__REQUIRED WORK__:
Summarize the Labelbox thread in three sentences.

__EXTRACT__:
****************

Labelbox should use PDF.js not Google Document AI


My team recently looked into the new “automatic text layer” generation that happens when we upload a PDF to labelbox for annotation. We are disappointed to see that Labelbox has decided to make a complicated and expensive solution out of text extraction from PDF’s by using Google Document AI instead of just PDF.js. This would save Labelbox a ton of time, money, and avoid using shoddy OCR technology. What is worse is that most of our documents are going to be over the 15 page limit that Google Document AI applies.

Labelbox has gone from one of my favorite products to something we probably can’t use unless Google Document AI is scrapped for PDF.js :frowning:

You are definitely able to use your own text layer as you import data rows if that helps! You just need to also have the text layer in our format. Are you able to generate the text layer through PDF.js


Hey @gunderwood I super appreciate your investment in my concern/issue and for critically thinking about a solution that will work for me moving forward. I want to add some additional context to what my ideal solution is so we can keep trying to figure something out together!

We want to select a piece of text in a PDF document in a way that:

  • is aware of the PDF layout (cell wrapping, dual columns, etc.),
  • allows text to be pulled from the underlying document itself (with no OCR),
  • and is able to export that text to a format for machine learning outside of the labeling platform.

****************

__DATA EXTRACT__:
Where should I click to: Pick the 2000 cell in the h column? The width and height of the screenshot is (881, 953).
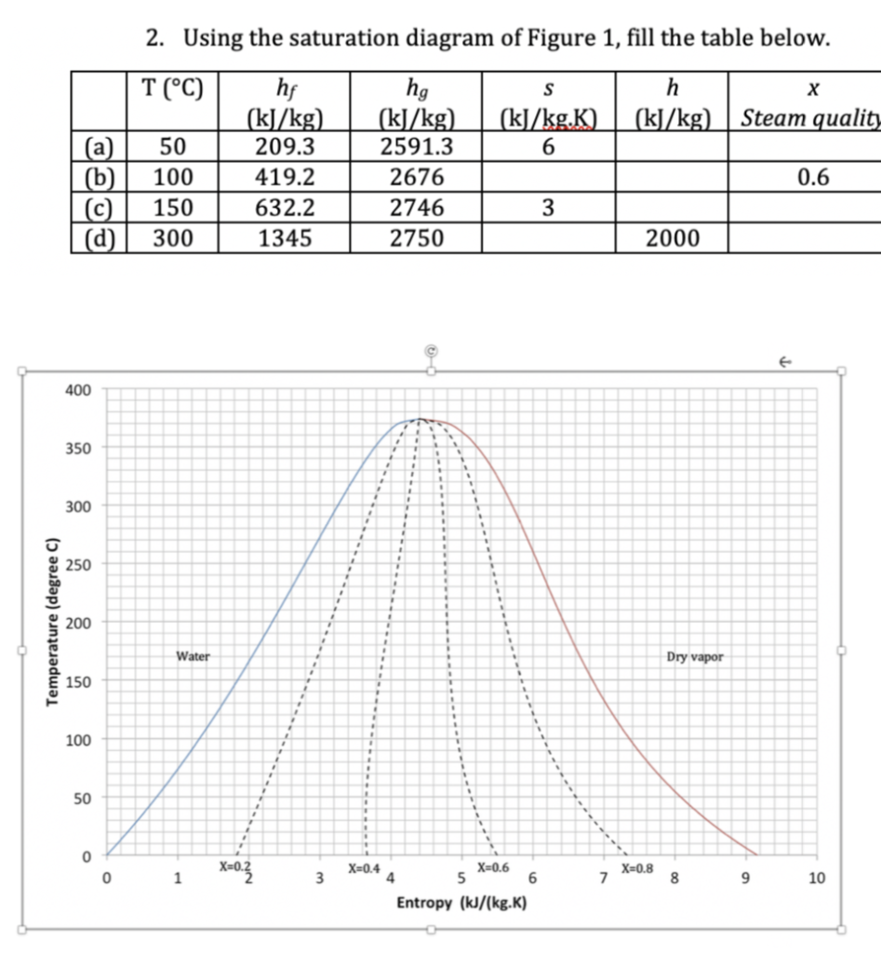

****************

__ANSWER TO THIS PROBLEM__:
A user complains that Labelbox extracts text from uploaded PDFs with Google Document AI instead of PDF.js, calling it costly OCR with a 15-page limit that most of the team's documents exceed. A reply says users can supply their own text layer when importing data rows, as long as it is in Labelbox's format, and asks whether PDF.js could generate it. The user then describes the ideal solution: selecting text in a way that is aware of the PDF layout, pulls the text from the document itself with no OCR, and can export it to a format for machine learning outside the labeling platform.